I found that my kidney function isn't as good as it was even a week ago. It is good I am heading into treatment next week. I ask that specific prayers in behalf of my kidneys are given. I feel strong in the rest of my body. That's a humorous statement. I actually told the doctor yesterday the one symptom that has persisted since Jan is the extreme weakness and fatigue....and now I am saying I am strong. Hope you get the drift.
I am continued to be amazed and humbled by the support Dave and I are receiving. I can't believe how some days my emotions are so drained that on top of feeling so weak and fatigue and having pain....it's more than I can do to get out of bed. Then that cheerful call comes, or a note in the mail and I can gather enough strength and energy to do something.

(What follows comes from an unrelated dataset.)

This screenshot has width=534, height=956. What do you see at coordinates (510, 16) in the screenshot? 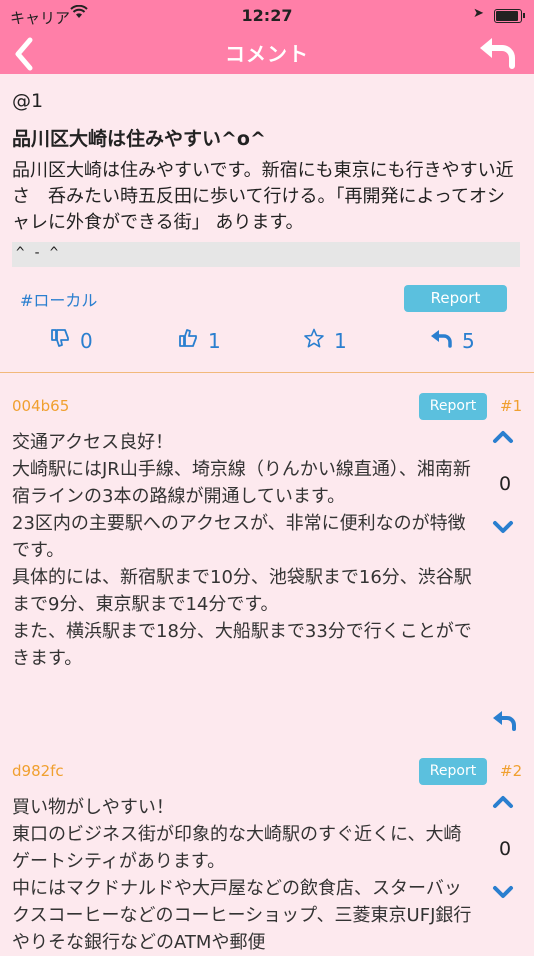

I listened to several CD's from the Amyloidosis Foundation. There were teleconferences where patiences were able to call in and ask the experts questions. They were very informative. I am determined to learn as much as I can about Amyloidosis and then be an active part in forming a support group; and doing everything I can to help educate physicians about it. My main symptoms were weight loss, severe weakness and fatigue. There are so many insignificant things which these symptoms can represent but then there is this rare disease that is also can indicate. I had such wonderful physicians trying to figure me out. I just never fit the whole picture. I never fit the flow chart. Thank goodness I had a physician who "thought outside the box" and continued looking at me.
A week from today I start my Neupegen injections in preparation for harvesting my T cells and transplant.
I have one boxing glove on but am struggling to get the other one on. I sway from determined to scared to a variety of feelings. I just need that other glove on...
I'm glad you are doing this blog so we can be a part of the process with you. Your granddaughter si gorgeous. We're praying for you.